### Task brief
Start at the line with "Instruction: Select 構造等変更検査・記録事項変更 button" in the records below, stop at the line with "At what coordinates", and return every line in that span exactly, the two end lines included.
##### Data records #####
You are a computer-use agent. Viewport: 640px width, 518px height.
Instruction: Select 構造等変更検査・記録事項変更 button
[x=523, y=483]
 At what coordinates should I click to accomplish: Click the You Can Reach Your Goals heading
#####
##### Data records #####
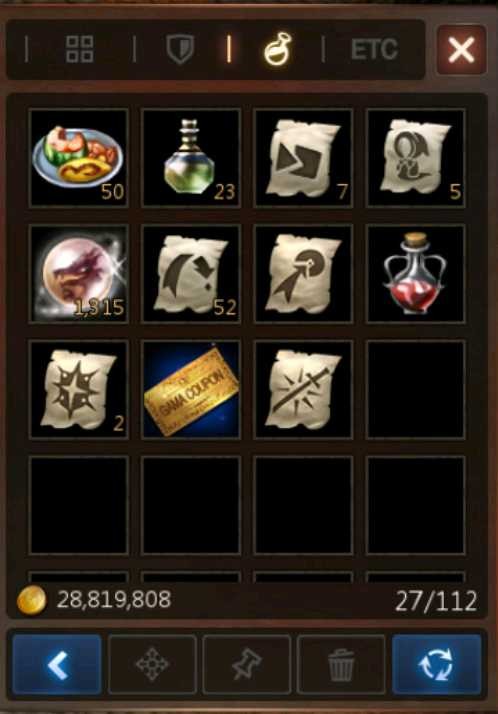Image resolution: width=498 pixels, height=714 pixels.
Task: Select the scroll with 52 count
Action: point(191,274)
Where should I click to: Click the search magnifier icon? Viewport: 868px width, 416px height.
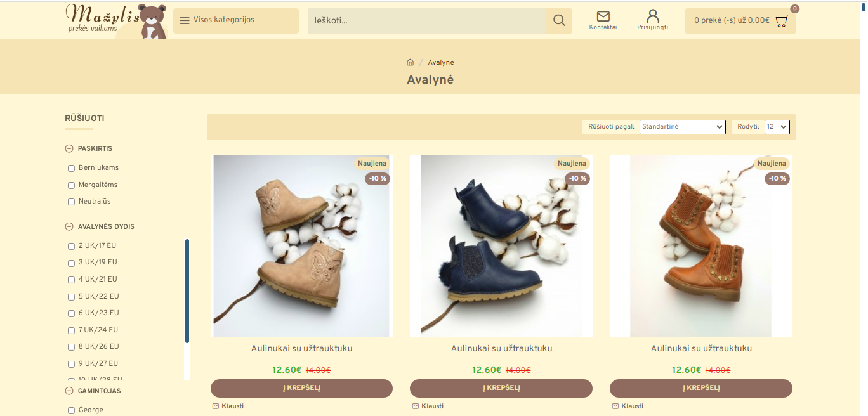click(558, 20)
#####
### Reply
Instruction: Select 構造等変更検査・記録事項変更 button
[x=523, y=483]
 At what coordinates should I click to accomplish: Click the You Can Reach Your Goals heading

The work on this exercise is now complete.